§ **THE PROBLEM**
Output the line containing "Click the last line mentioning شبنم طلوعی", then every remaining line of the entries below, exactly as written and with no other text.

Dataset items
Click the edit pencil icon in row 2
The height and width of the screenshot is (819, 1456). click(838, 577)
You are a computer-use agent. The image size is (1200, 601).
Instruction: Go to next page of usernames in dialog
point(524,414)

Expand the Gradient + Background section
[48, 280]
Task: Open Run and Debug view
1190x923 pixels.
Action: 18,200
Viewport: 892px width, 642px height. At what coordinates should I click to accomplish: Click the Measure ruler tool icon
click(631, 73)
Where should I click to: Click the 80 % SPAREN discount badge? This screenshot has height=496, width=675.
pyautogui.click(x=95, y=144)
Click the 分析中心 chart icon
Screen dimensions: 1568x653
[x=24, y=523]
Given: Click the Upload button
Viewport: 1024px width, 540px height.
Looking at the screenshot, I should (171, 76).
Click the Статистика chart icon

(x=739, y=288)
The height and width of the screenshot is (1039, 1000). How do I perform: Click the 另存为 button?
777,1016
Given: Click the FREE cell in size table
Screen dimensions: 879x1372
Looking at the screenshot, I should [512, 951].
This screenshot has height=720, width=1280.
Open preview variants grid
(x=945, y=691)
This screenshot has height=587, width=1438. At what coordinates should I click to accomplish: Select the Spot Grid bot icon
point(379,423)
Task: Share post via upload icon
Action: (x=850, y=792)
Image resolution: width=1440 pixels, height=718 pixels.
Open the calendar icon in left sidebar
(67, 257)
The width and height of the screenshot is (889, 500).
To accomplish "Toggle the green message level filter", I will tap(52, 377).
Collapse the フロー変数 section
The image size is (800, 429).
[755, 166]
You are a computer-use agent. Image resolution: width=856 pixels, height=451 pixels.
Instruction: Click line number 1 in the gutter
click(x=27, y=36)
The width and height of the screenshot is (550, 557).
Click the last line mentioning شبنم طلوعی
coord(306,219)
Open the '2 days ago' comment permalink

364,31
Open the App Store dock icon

§ **TASK RESPONSE**
Click the last line mentioning شبنم طلوعی
coord(306,219)
Open the '2 days ago' comment permalink

364,31
Open the App Store dock icon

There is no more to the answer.